Он налил себе еще, хотя первая порция уже распалила его. Ноэми подхватила бутылку, поднялась наверх и уселась перед камином. Забытые спагетти остывали в кухне, разгоревшийся огонь окрасил гостиную в золотистые тона.
— Она на каком месяце?
— На шестом.
Подсчитав, Ноэми поморщилась, и Адриэль подтвердил:
— Да, она была на третьем месяце, когда с тобой произошло несчастье. Она как раз собиралась тогда сказать нам об этом.
Тут Ноэми осознала, что в то время счастье Хлои должно было показаться ей неуместным. Жизнь, которая резко тормозит, против другой, новой, едва начавшейся… Это было бы достаточно жестоко, так что Хлоя предпочла ничего не говорить.
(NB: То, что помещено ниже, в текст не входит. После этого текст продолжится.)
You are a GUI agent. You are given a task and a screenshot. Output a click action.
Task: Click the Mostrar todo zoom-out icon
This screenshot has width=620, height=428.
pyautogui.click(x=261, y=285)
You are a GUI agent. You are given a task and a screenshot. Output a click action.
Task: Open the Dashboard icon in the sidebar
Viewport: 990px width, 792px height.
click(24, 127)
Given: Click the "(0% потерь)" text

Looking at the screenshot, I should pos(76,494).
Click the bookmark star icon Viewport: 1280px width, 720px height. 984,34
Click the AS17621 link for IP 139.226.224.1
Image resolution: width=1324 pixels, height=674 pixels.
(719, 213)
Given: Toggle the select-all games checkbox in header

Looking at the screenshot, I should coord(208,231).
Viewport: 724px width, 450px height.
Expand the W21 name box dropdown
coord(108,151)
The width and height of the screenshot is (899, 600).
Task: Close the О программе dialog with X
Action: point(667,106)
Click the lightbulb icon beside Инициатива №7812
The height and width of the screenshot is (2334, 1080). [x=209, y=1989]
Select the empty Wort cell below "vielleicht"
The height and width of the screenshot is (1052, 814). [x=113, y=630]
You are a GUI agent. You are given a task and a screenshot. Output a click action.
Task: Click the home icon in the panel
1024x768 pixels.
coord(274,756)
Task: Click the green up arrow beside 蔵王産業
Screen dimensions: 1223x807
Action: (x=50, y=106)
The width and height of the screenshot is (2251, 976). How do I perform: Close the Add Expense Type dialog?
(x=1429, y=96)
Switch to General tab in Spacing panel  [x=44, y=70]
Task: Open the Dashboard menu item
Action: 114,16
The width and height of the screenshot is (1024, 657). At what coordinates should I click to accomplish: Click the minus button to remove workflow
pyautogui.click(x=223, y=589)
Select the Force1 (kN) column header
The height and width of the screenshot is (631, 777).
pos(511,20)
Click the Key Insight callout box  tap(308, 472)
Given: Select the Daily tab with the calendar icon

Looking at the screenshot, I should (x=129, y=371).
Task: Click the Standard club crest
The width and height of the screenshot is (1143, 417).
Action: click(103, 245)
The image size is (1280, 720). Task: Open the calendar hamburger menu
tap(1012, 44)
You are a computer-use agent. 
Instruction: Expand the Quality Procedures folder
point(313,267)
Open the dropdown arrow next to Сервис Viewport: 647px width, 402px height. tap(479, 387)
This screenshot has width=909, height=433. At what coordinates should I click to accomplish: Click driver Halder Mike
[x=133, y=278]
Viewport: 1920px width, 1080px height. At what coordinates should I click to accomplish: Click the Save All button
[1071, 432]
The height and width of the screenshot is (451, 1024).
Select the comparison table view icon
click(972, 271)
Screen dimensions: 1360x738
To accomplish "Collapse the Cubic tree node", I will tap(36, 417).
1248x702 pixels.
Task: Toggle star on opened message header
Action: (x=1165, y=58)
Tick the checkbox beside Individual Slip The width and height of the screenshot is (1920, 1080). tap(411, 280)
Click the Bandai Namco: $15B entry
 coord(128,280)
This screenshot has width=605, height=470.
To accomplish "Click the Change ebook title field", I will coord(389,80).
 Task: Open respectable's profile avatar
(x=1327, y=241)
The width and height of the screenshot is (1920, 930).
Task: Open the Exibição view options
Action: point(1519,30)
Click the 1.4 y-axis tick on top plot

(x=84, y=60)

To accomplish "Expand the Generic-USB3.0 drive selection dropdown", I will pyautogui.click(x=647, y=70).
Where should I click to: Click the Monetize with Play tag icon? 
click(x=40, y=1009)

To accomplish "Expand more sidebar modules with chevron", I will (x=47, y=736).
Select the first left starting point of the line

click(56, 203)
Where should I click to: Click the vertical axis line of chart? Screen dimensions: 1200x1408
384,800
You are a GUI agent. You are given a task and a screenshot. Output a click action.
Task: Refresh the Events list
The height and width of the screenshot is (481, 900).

— У тебя хотя бы фотография есть?
— Конечно. Мы устроили безалкогольную вечеринку, чтобы отпраздновать такое событие. Было довольно нудно, но забавно.
Адриэль покопался в мобильнике и протянул его Ноэми. Ее глаза немедленно увлажнились.
— Я должна была бы переживать это событие вместе с вами. Но и его ты у меня украл.
Третья порция улетела с такой же быстротой, как две первые. Адриэль несколько утратил сдержанную осторожность, зато на Ноэми напал новый приступ гнева. Эти угли, как и те, в камине, еще не потухли.
— Но ты не права, — попытался оправдаться он. — Ты не права, что считала меня более сильным, чем я был.
Взгляд Ноэми мгновенно помрачнел, но Адриэль не заметил сигнала тревоги.
— Мне очень жаль, — продолжал он, — но твои раны не давали тебе выбора: жить с ними или без них. А у меня в какой-то момент выбор был. Всего мгновение, а я ужаснулся, что не смогу быть на высоте. Испугался, что не смогу помочь тебе выдержать это испытание.
Несколько месяцев, прожитых Адриэлем в одиночестве, позволили ему переписать историю в свою пользу, однако Ноэми по-прежнему ощущала всю жестокость его малодушия. Она никогда не просила продолжать любить ее. Просто забыть, бросить, если он хочет, но дать ей возможность вернуться на службу. Адриэль, не ощущая опасности, как мышь, которая не видит, что кошка вот-вот сцапает ее, снова пытался оправдаться:
— А то, что я подал рапорт о твоей неудаче на стрельбище, так это исключительно ради безопасности группы. Я принял решение, которое тебе следовало бы принять самостоятельно, потому что ты тогда была не способна это сделать.
Рука Ноэми едва заметно задергалась, и на поверхности водки в чашке образовались концентрические круги, будто вдали громыхало и ворочалось землетрясение. Будто где-то вдали маршировала армия.
Он вычеркнул ее из жизни, когда ее лицо было изуродовано. Удалил из бригады, когда она захотела вернуться к нормальной жизни. Отстранил от группы, когда она так нуждалась в поддержке. Он уничтожил ее жизнь с такой же жестокостью, с какой тот отморозок выстрелил ей в лицо. Внезапно Ноэми пришло в голову, что она ни разу не вспомнила про Сохана, человека по ту сторону направленного на нее ружья, но как же часто она проклинала Адриэля! Его, которому и теперь не удавалось дольше двух секунд смотреть на ее правый профиль.
Ноэми, возможно, сдалась бы. Ноэми, возможно, простила бы. А вот Но предпочла месть.